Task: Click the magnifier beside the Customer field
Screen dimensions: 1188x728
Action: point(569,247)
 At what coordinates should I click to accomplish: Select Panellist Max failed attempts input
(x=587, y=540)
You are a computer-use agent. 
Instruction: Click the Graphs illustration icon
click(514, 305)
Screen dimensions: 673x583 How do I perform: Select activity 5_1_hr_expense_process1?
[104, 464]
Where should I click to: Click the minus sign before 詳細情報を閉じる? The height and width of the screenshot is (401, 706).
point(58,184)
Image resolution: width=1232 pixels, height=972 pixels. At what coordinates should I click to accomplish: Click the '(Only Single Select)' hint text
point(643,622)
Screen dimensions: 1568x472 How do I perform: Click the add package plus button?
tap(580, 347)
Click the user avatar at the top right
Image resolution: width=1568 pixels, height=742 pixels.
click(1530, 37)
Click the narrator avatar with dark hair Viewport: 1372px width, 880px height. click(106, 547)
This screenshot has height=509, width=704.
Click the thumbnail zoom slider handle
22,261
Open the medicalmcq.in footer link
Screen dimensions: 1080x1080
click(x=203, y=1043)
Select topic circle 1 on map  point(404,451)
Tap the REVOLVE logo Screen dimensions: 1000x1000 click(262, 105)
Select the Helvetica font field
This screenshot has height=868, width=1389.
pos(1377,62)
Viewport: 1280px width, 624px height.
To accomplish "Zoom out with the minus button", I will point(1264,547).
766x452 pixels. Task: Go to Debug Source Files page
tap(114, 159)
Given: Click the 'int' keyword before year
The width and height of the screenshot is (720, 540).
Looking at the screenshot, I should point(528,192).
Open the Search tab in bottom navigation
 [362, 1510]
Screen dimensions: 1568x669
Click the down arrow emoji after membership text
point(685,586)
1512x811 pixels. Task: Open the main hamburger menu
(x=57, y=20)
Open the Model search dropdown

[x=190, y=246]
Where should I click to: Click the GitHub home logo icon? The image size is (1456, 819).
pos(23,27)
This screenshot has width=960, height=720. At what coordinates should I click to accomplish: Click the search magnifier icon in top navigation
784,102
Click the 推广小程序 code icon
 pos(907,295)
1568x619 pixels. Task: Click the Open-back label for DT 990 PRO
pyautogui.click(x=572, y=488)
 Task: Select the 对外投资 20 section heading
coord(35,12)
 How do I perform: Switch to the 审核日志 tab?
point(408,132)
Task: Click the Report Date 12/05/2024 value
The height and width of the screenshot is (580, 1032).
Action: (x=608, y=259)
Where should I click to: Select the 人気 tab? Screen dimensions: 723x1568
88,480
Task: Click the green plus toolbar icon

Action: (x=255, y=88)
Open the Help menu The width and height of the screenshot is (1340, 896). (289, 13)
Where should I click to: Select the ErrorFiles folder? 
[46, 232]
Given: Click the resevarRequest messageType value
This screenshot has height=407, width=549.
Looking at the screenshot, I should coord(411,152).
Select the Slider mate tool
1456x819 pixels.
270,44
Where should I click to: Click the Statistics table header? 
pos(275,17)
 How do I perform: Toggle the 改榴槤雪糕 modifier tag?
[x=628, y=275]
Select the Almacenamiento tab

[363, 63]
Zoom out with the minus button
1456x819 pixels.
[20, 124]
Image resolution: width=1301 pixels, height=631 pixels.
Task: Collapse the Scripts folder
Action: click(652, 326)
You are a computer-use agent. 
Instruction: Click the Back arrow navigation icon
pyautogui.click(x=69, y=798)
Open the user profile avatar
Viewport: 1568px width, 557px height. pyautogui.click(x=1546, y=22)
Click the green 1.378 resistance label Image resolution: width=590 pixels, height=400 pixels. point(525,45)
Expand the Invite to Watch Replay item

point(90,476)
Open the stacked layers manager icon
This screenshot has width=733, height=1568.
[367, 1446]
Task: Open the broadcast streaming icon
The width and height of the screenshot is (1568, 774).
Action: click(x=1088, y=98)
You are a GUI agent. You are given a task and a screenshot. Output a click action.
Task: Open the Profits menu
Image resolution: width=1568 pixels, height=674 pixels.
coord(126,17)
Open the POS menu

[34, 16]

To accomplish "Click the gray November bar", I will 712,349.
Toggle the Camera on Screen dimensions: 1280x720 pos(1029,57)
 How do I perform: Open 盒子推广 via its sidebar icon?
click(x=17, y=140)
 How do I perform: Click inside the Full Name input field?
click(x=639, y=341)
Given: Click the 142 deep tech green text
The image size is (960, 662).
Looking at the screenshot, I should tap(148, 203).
--------------------------------------------------
### Instructions for the task
Can you reproduce, word for word, the items above between the line holding "1512x811 pixels. Task: Open" and the line holding "coord(35,12)", inclusive, and nothing else?

### Output below
1512x811 pixels. Task: Open the main hamburger menu
(x=57, y=20)
Open the Model search dropdown

[x=190, y=246]
Where should I click to: Click the GitHub home logo icon? The image size is (1456, 819).
pos(23,27)
This screenshot has width=960, height=720. At what coordinates should I click to accomplish: Click the search magnifier icon in top navigation
784,102
Click the 推广小程序 code icon
 pos(907,295)
1568x619 pixels. Task: Click the Open-back label for DT 990 PRO
pyautogui.click(x=572, y=488)
 Task: Select the 对外投资 20 section heading
coord(35,12)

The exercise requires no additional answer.